Le réin­ves­tis­se­ment du corps comme unique res­source indique un retour­ne­ment éton­nant vers la défi­ni­tion clas­sique du pro­lé­ta­riat : qui n’a que sa force de tra­vail. Et il fau­drait désor­mais tra­vailler sur soi avant même d’être embauché !

Oui. Et c’est très indi­vi­dua­li­sé. Des débuts de l’industrialisation jusqu’aux années 1970, il exis­tait une force col­lec­tive éman­ci­pa­trice pour le tra­vail. Là, ce qui compte, c’est la com­pé­tence indi­vi­duelle, le savoir-être en action — le vôtre, pas celui de quelqu’un d’autre. Que le corps soit un indi­ca­teur laisse une chance à cer­tains, peu qua­li­fiés, de reprendre le des­sus indi­vi­duel­le­ment en tra­vaillant sur ce capi­tal et d’espérer une cer­taine mobi­li­té sociale. Pour d’autres, ça peut être un fac­teur de déclassement.

La salle de sport n’est pas exempte de rap­ports de force qui peuvent pro­duire et ren­for­cer des hié­rar­chies et des inéga­li­tés. Quelle place pour une ana­lyse en termes de classe sociale ?

Il y a une évo­lu­tion très forte de l’offre des salles de sport. Dans les années 1980–1990, soit vous alliez dans la salle de l’ancien body­buil­deur local, soit dans un gym­nase — et peut-être dans quelques chaînes à Paris. Aujourd’hui il y a une volon­té de seg­men­ta­tion de l’offre qui est énorme : d’un côté, des salles low-cost et de l’autre, des salles pre­mium qui dif­fé­ren­cient d’emblée le recru­te­ment social. Toutefois, dans les salles que j’ai fré­quen­tées, on a affaire pour la majo­ri­té à des per­sonnes issues des milieux popu­laires, ouvriers ou employés. Ça confirme, pour moi, l’idée selon laquelle le corps est per­çu comme une res­source direc­te­ment acces­sible qu’on peut valo­ri­ser indi­vi­duel­le­ment. Pour décrire la place occu­pée par la mus­cu­la­tion dans la vie de ses pra­ti­quants, j’ai fait une typo­lo­gie. Il y a notam­ment le modèle de la sub­sti­tu­tion : le tra­vail pro­fes­sion­nel ne fait pas sens, mais le tra­vail indi­vi­duel à la salle, si : il est donc plé­bis­ci­té. On retrouve ça davan­tage chez les per­sonnes issues des classes popu­laires. D’autres indi­vi­dus peuvent se situer dans un modèle de com­plé­men­ta­ri­té avec leur acti­vi­té pro­fes­sion­nelle, ce qui ne les empêche pas d’être concer­nés eux aus­si par des vul­né­ra­bi­li­tés plus récur­rentes, plus pré­sentes, plus vio­lentes. Dans ce cas, ça trans­cende le niveau de diplôme ou la classe sociale : il y a l’idée glo­bale de se rendre plus fort par son corps, de don­ner un sens au tra­vail du corps.

Lignes d'un jeu de données:

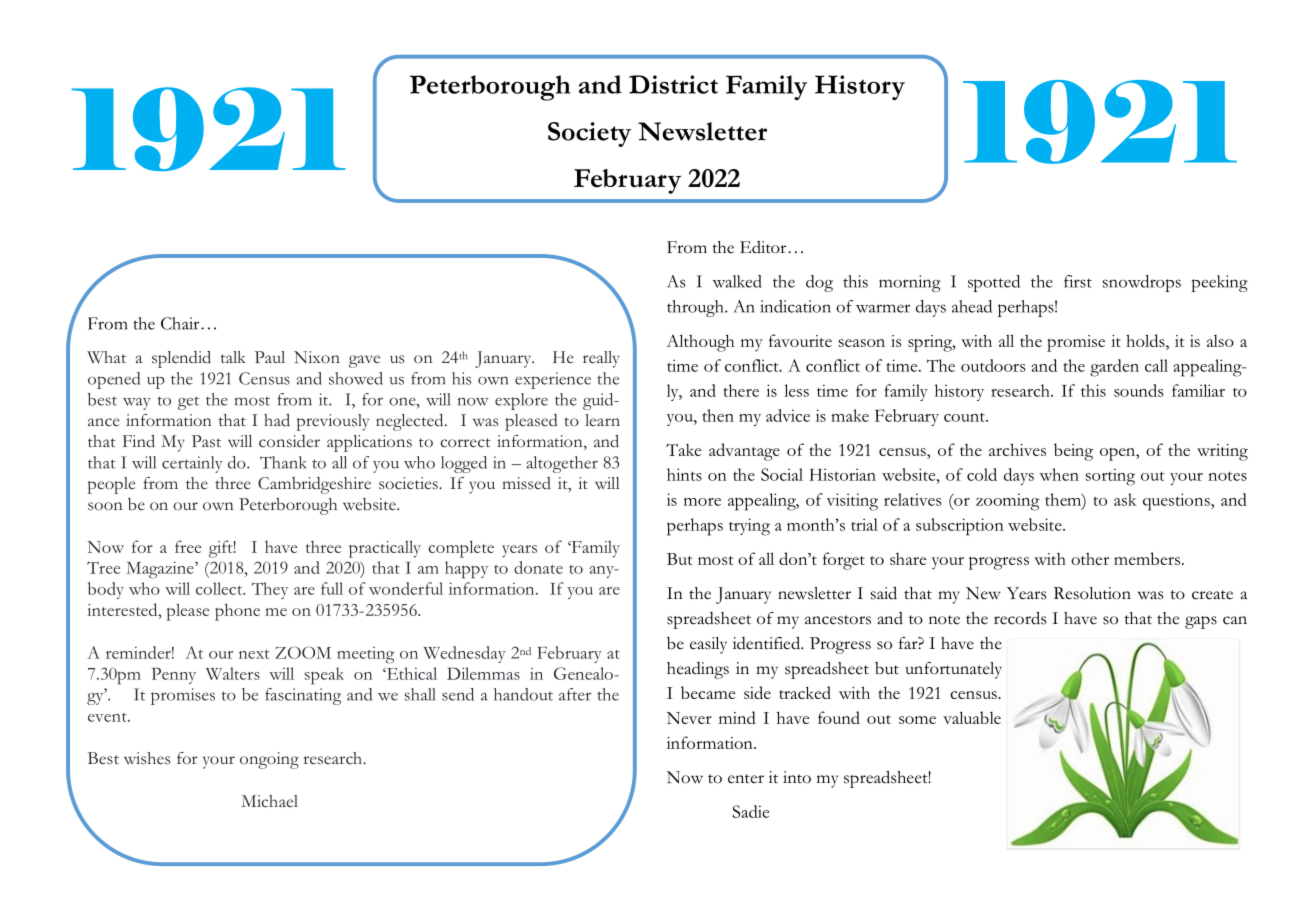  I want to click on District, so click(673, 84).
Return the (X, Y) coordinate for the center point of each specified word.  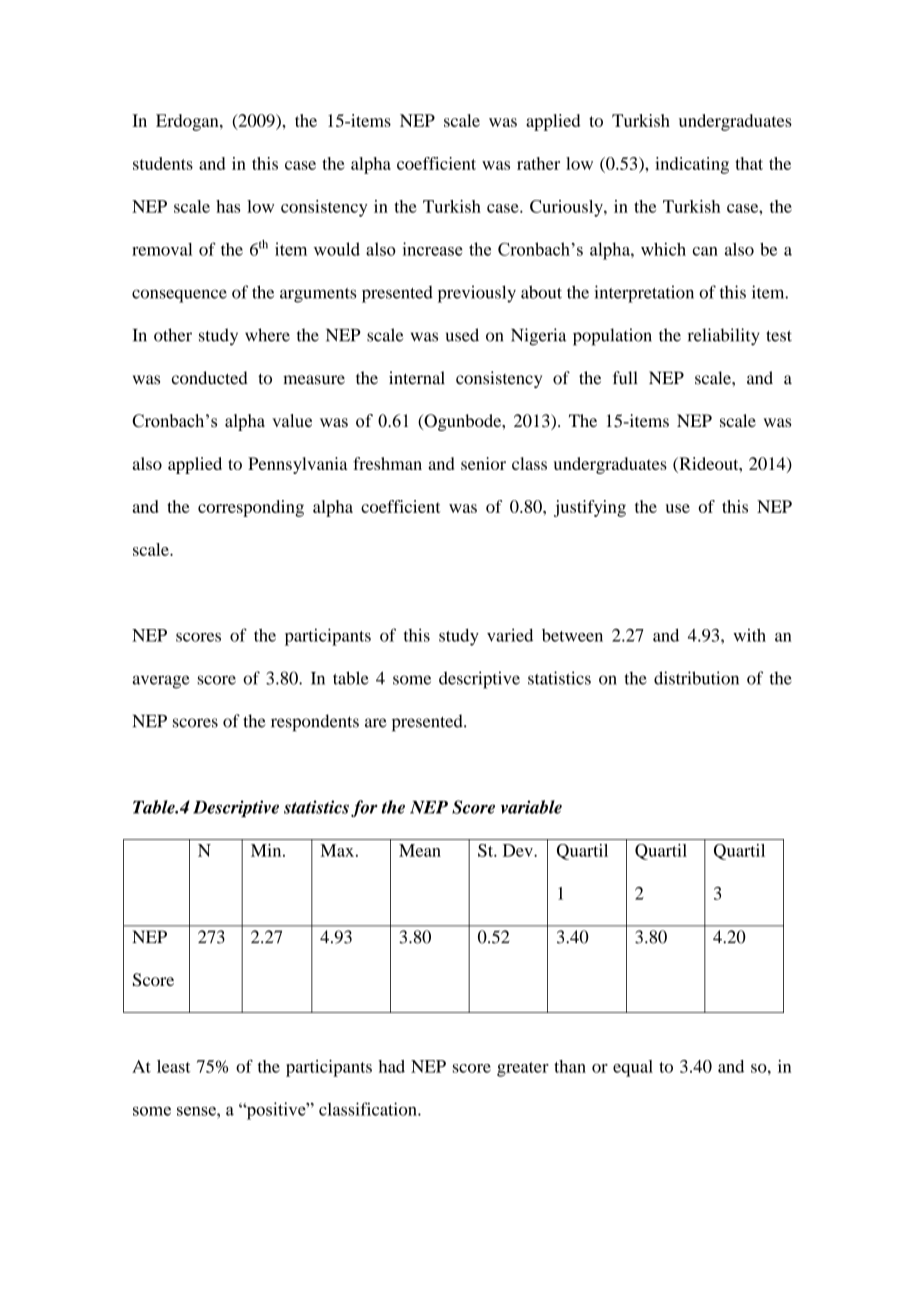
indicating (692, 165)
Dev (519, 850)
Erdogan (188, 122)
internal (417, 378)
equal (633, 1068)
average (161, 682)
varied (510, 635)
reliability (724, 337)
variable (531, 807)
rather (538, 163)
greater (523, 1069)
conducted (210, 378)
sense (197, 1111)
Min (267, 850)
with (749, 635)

**CONSIGNE:** Reprenez le texte sur la musculation et la classe sociale et poursuivez-le à la suite de sa dernière phrase.

**RÉPONSE:**
Il y a tout de même une dis­tinc­tion impor­tante. Dans son enquête dans une salle de boxe de l’est de la France, Jérôme Beauchez montre bien que les étu­diants et les per­sonnes issues de l’immigration n’attendent pas la même chose de leur pra­tique. Pour ces der­niers, par­fois, tout se joue là.

« Il y a notam­ment le modèle de la sub­sti­tu­tion : le tra­vail pro­fes­sion­nel ne fait pas sens, mais le tra­vail indi­vi­duel à la salle, si : il est donc plébiscité. »

Oui, pour cer­tains tout peut se jouer là. En fonc­tion de la situa­tion ou de l’histoire per­son­nelle, ça peut être une voie de salut per­met­tant une mobi­li­té ou réus­site sociale sinon inac­ces­sible. Mais on voit bien l’inégalité en matière de capi­taux. Ceux qui réus­sissent à mieux maî­tri­ser leur enga­ge­ment pos­sèdent d’autres capi­taux sta­bi­li­sa­teurs, et sont issus de classes éco­no­miques plus aisées ou cultu­rel­le­ment plus valo­ri­sées. Il y a aus­si des « belles his­toires », évidemment.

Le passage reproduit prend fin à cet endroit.